Ouch. About all Rick Perry has going for him is his state’s economic environment during his tenure. And according to a University of Texas/Texas Tribune poll it seems even his constituents don’t think his policies created it.
A key part of Gov. Rick Perry’s pitch to Republican presidential primary voters is the performance of the state’s economy — especially in job creation — during his tenure as governor. But Texas voters, for the most part, are more likely to see him as a bystander to the state’s success than its driver, according to the new University of Texas/Texas Tribune poll.
Asked about the factors behind the state economy’s relative strength, 65 percent of those responding attributed it to long-standing advantages such as the state’s wealth of natural resources, its balanced budget, the absence of a state personal income tax and a lenient regulatory environment. Another 21 percent cited Perry’s leadership in promoting lower taxes, lenient regulation and small government as the main reason the Texas economy has fared better than the national economy.
This is unsurprising when you consider that the “Texas miracle” was anything but, unless you are prepared to give Ann Richards the GOP nomination as well (her job creation rate was similar to Perry’s during her tenure, and George W. Bush’s was better).

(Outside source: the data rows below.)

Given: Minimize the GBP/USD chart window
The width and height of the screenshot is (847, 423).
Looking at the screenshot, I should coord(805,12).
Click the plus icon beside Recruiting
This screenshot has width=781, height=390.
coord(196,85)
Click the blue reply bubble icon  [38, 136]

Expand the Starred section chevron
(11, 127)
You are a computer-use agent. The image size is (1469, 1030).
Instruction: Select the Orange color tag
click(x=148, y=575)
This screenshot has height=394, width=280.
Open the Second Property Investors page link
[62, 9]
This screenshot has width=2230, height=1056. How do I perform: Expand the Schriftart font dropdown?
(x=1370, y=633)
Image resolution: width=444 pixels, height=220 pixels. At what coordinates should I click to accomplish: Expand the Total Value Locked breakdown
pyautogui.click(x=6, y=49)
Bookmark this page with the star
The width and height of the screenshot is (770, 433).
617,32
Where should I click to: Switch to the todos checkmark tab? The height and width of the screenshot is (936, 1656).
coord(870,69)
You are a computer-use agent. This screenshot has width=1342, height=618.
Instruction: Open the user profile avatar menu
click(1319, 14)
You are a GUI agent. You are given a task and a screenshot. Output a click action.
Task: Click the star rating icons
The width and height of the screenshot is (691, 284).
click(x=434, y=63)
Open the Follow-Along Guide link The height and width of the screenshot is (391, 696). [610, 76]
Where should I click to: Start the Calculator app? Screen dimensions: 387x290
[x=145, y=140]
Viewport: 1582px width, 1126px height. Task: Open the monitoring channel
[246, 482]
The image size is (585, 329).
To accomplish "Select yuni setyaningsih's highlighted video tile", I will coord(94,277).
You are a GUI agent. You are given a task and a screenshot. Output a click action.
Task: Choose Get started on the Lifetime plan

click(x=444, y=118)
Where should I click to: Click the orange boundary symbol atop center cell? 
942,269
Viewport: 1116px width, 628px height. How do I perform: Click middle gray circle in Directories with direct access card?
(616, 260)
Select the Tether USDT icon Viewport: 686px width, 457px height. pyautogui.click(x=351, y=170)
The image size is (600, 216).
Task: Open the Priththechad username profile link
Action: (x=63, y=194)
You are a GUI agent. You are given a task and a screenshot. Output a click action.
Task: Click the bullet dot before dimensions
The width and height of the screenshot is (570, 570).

When you take out the stimulus funds that Perry used to plug the shortfall in his state’s budget his record is even shakier. This poll reaffirms what we have been saying for some time now. Perry’s record does not hold up under scrutiny.
Before you posit that the poll must have been incorrectly sampled, 52% of the respondents claimed to be from slightly to strongly conservative. Only 17% identified themselves as liberal and 25% were “in the middle.” The fact is that the conditions that helped Texas succeed during the recession have been in place for many years. Add lavish portions of stimulus money to the equation and you have yourself a genuine smoke and mirrors candidate.